• **Brief**: Copy every entry word for word, but skip the pictures.

Items listed in a dataset
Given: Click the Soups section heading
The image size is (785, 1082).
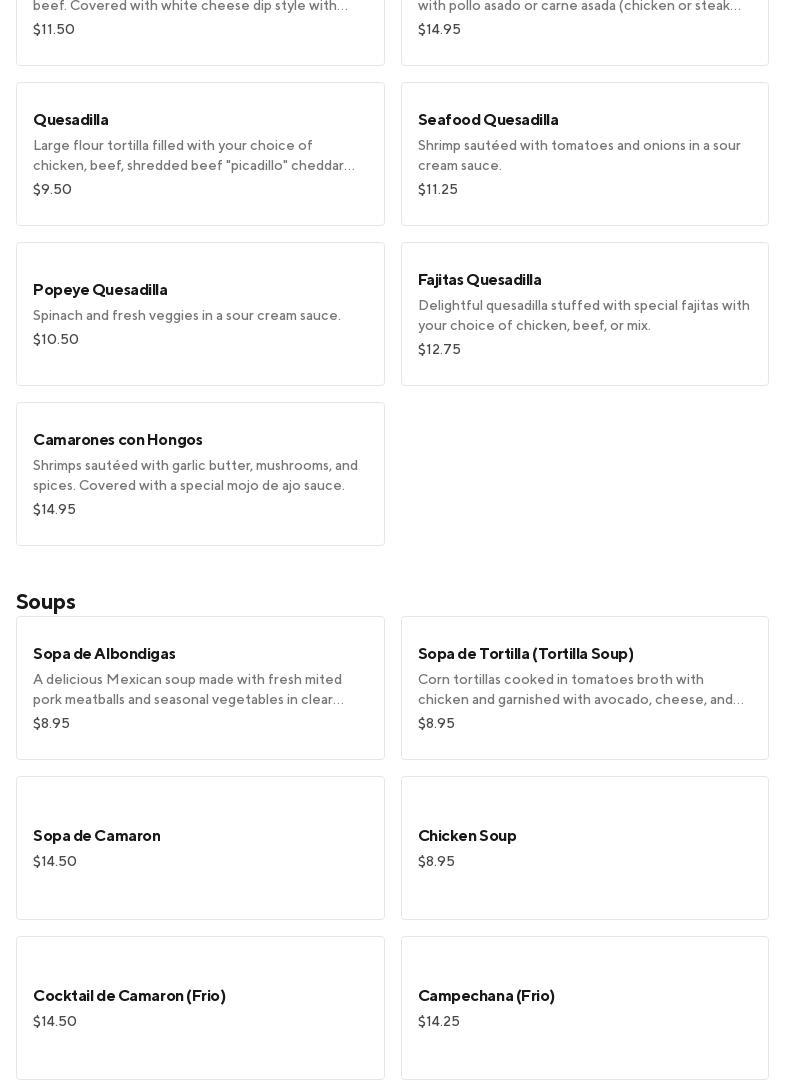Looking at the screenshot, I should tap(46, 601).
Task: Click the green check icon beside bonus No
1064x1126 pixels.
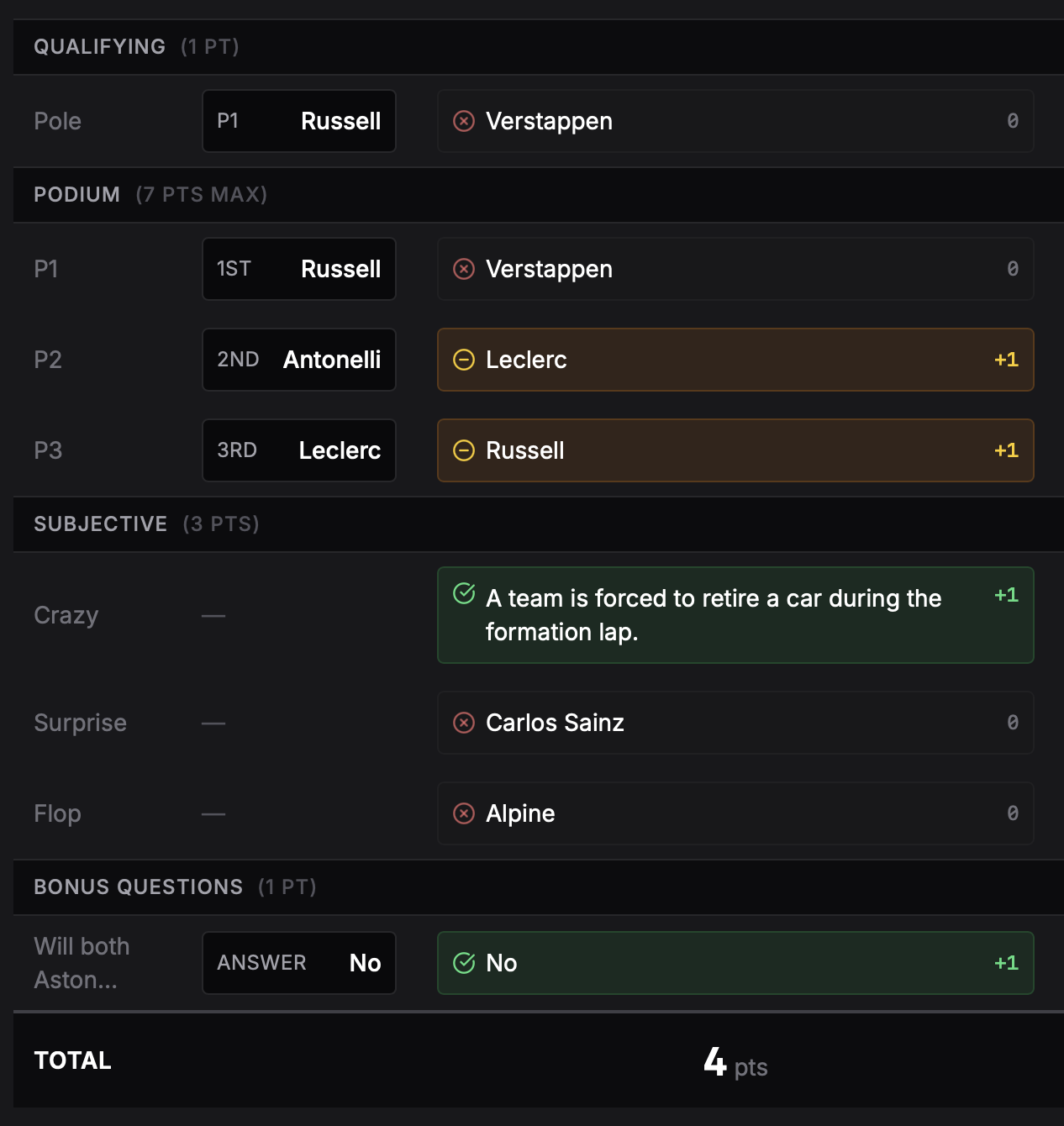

• **Result for this exercise**:
Given: Click the Soups section heading
The image size is (785, 1082).
Looking at the screenshot, I should tap(46, 601).
Task: Click the green check icon beside bonus No
1064x1126 pixels.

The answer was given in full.